Ketua DPD PKS Blitar Ali Muhsin mengambil langkah lebih berani dari Imam. Sebelum dipecat karena menolak menandatangani formulir itu, Ali dan tiga pengurus DPD PKS Blitar berinisiatif mengundurkan diri.
“Siang ini ada surat pemberhentian, malam tadi kami sudah mengirimkan surat pengunduran diri,” kata Ali, 17 Juli 2018.
Selain pemecatan, ada pula kader potensial yang akhirnya dicoret dari daftar caleg. Salah satunya Mahfudz Siddiq yang sudah hampir 15 tahun menjadi anggota DPR. Nama Mahfud tidak lagi tercatat sebagai caleg PKS meski ia tidak pernah menyatakan mengundurkan diri.
Tebang Pilih Kader
Bila dirunut, konflik internal PKS berujung pemecatan dan sejumlah caleg partai mengundurkan diri ini masih terkait konflik Fahri Hamzah dengan DPP PKS. Pada April 2016, Fahri Hamzah dipecat sebagai kader PKS karena dianggap tidak menuruti perintah partai. Pemecatan Fahri berimplikasi pada posisinya sebagai anggota legislatif di Senayan.
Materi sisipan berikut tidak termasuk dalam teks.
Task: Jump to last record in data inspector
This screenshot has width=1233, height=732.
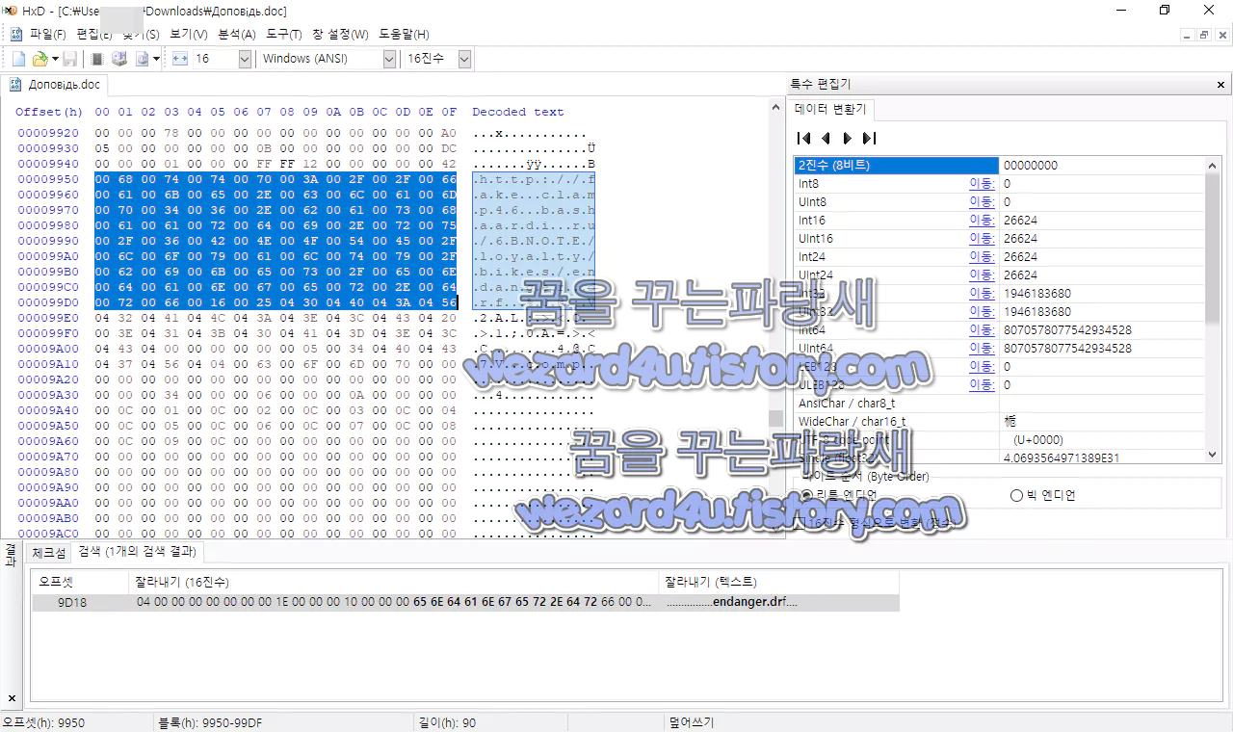Action: point(867,138)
Fahri Hamzah saat itu masih menjabat sebagai pimpinan DPR. Menolak putusan PKS, Fahri menggugat PKS ke Pengadilan Negeri Jakarta Selatan dan menang. Kemenangan Fahri Hamzah memastikan posisinya aman di DPR dan PKS tidak bisa mencopotnya.
Konflik itu yang disebut-sebut sebagai latar belakang keluarnya dua formulir itu. Formulir itu upaya menertibkan kader-kader PKS yang dianggap pimpinan pusat "tidak loyal" terhadap partai. Namun, rupanya tidak semua kader diperlakukan sama.
Abdul Kharis Almashari, anggota DPR dari PKS yang kembali maju menjadi caleg untuk Pemilu 2019, berkata tidak pernah mengetahui ada formulir seperti itu. Sejauh ini, katanya kepada wartawan, "Saya tanda tangan pakta integritas saja."
Noval Abuzar, Ketua DPD PKS Kepulauan Seribu yang juga caleg PKS, berkata belum pernah menerima surat edaran dan formulir seperti yang diterima kader lain.
Juru bicara PKS Mardani Ali Sera mengklaim belum mengetahui ada dua formulir itu. Meski demikian, ia mengaku sudah mendengar kabar sejumlah kader PKS yang mundur sebagai caleg. “Tapi saya tidak menekuni isu itu,” ujar Mardani.
Wakil Sekjen PKS Abdul Hakim memilih bungkam. Lewat pesan singkat, ia mengatakan pada waktunya DPP PKS akan memberikan penjelasan terkait hal tersebut. “Tidak sekarang," katanya. "Kami fokus sedang siapkan pendaftaran ke KPU."